23. FSU has a long history of student activism and is believed to be where streaking was invented.
24. The highest powered magnet laboratory on Earth is at FSU's National High Magnetic Field Laboratory.
25. Its magnets can produce a magnetic field one million times more powerful than our planet's magnetic field.
26. Tally hosts one of the world's top equestrian eventing competitions. It's called the Red Hill Horse Trials.
27. It also hosts one of the largest, most attended festivals in the South, Springtime Tallahassee, which has been running annually since 1967.
28. The Tallahassee Automobile Museum has Abraham Lincoln's horse-drawn hearse on display.
Source: Tallahassee Automobile Museum via Facebook
29. The 68,000-acre St. Marks National Wildlife Refuge, founded in 1931, is one of the nation's oldest wildlife refuges.
30. You can see the historic St. Marks Lighthouse there, which was completed in 1842.
31. In the early 20th century, the St. Marks railroad transported cotton and other products to the coast for shipping. The route's been paved and is now a 20.5-mile long nature trail.
32. The John G. Riley House, built in 1890, is the last remaining piece of history from the middle-class African American community that thrived in downtown Tallahassee at the beginning of the 20th century. Today, it's a museum.

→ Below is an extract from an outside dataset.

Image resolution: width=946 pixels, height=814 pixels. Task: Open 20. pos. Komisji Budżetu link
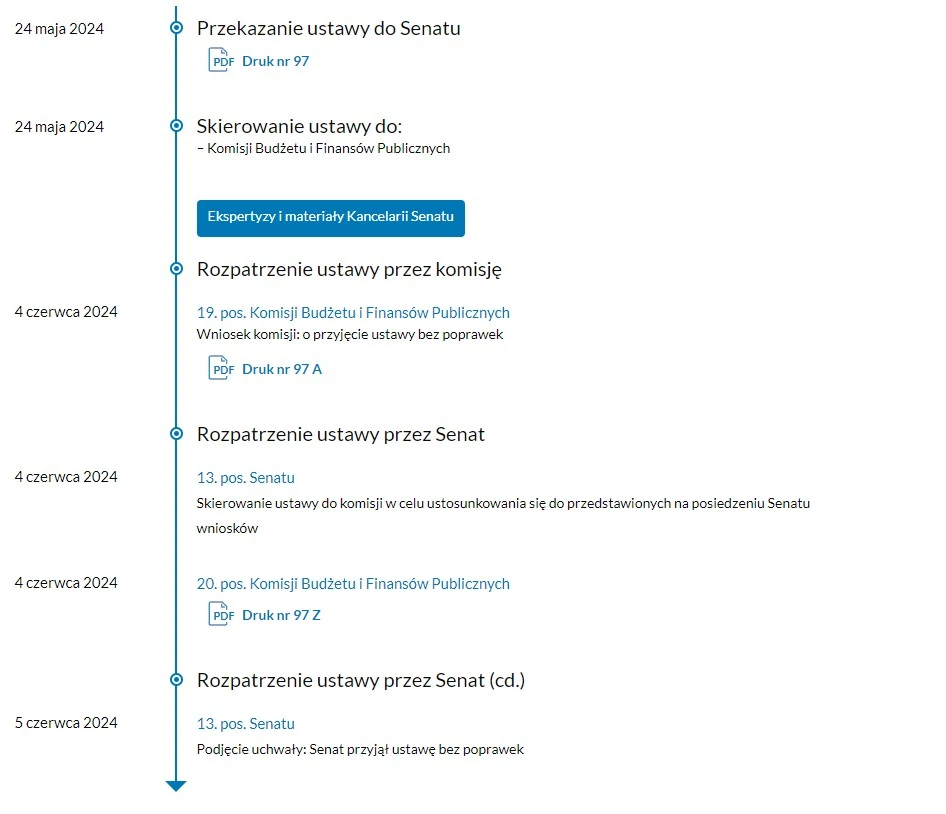coord(353,584)
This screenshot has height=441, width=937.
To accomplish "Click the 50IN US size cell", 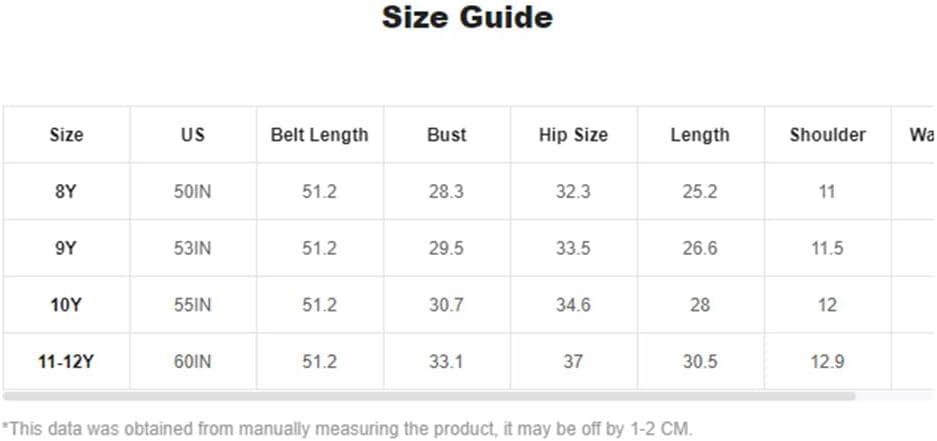I will [193, 191].
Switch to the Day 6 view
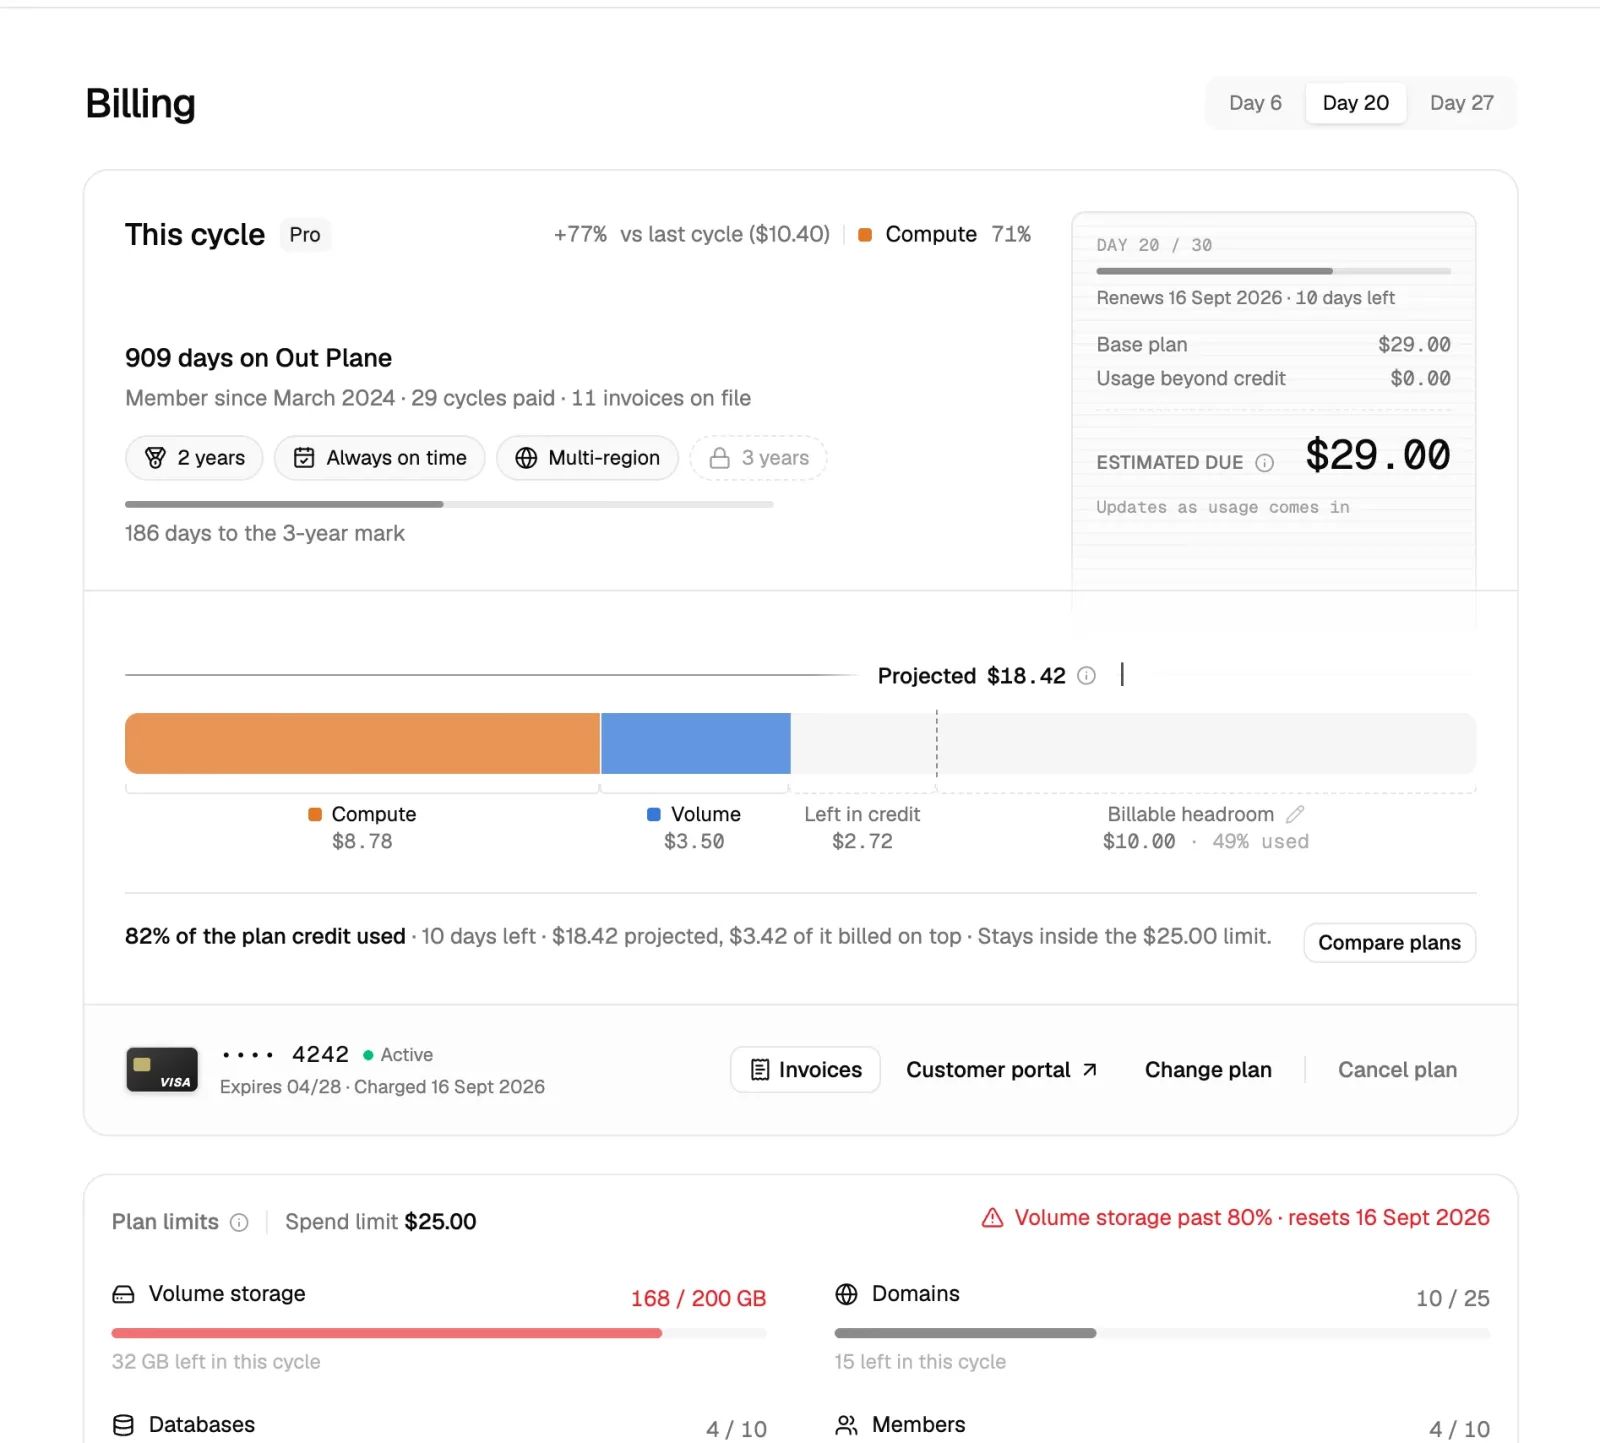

33. The Tallahassee Automobile is home to the real Batmobiles from "Batman Forever" and "Batman Returns," as well as replicas of a number of other Batman-related vehicles.
Source: Flickr user Claire
34. It also has steam-powered cars and amphibious vehicles.
35. You can see Tallahassee's oldest resident—an approximately 10-foot tall mastodon skeleton named Herman—at The Museum of Florida History. He's over 12,000 years old.
36. Lichgate on High Road is a little-known fairy tale cottage and historic site open to the public. The land was bought by FSU literature professor Dr. Laura Pauline Jepsen in large part to protect a majestic, ancient live oak now known as the Lichgate Oak.
37. The Railroad Square Art Park district hosts the monthly First Friday gallery hop. About 2,000 people usually show up for the three-hour event.
38. Creed, one of the biggest bands of the late 1990s and early 2000s, was formed in Tally.
39. Singer-songwriter, rapper, producer, and actor T-Pain also comes from Tallahassee. In fact, that's what the “T” stands for.
Source: Flickr user Will Folsom
40. Wally Amos, founder of Famous Amos Cookies, was born and raised in Tally, too.
41. Ted Bundy was indicted in Tallahassee.
42. The Mission San Luis de Apalachee was one of the first Spanish missions in North America. It was built in 1633.
43. It was destroyed in 1704. Today, it's the state's only reconstructed Spanish mission and it operates as a museum.
44. Tally has Florida's most educated population. About half the residents have a bachelor's degree or higher.
45. Elizabeth Budd-Graham's final resting place is the most visited tomb in the City Cemetery. She died in 1889 at the age of 23, and her elaborate grave is marked by a very large, expensive tombstone that instantly attracts attention.
Source: Flickr user jlwelsh
46. Local lore claims that Elizabeth, better known as Bessie, was a witch. Hers is the only grave in the cemetery facing west and the tombstone bears an inscription quoting part of Edgar Allan Poe's poem “Lenore.”
47. Unlike most Florida cities, Tallahassee isn't generally associated with the beach. However, it's only 20 miles away from the Gulf of Mexico and several popular beaches are within a couple of hours' drive.
48. Though by no means mountainous, Tallahassee is one of the hillier spots in Florida. Its highest peak is a little over 200 feet above sea level.
49. The State of Florida employs more than 11 percent of Tally's population.
50. FSU is the city's second-largest employer, with almost 14,000 people on its payroll.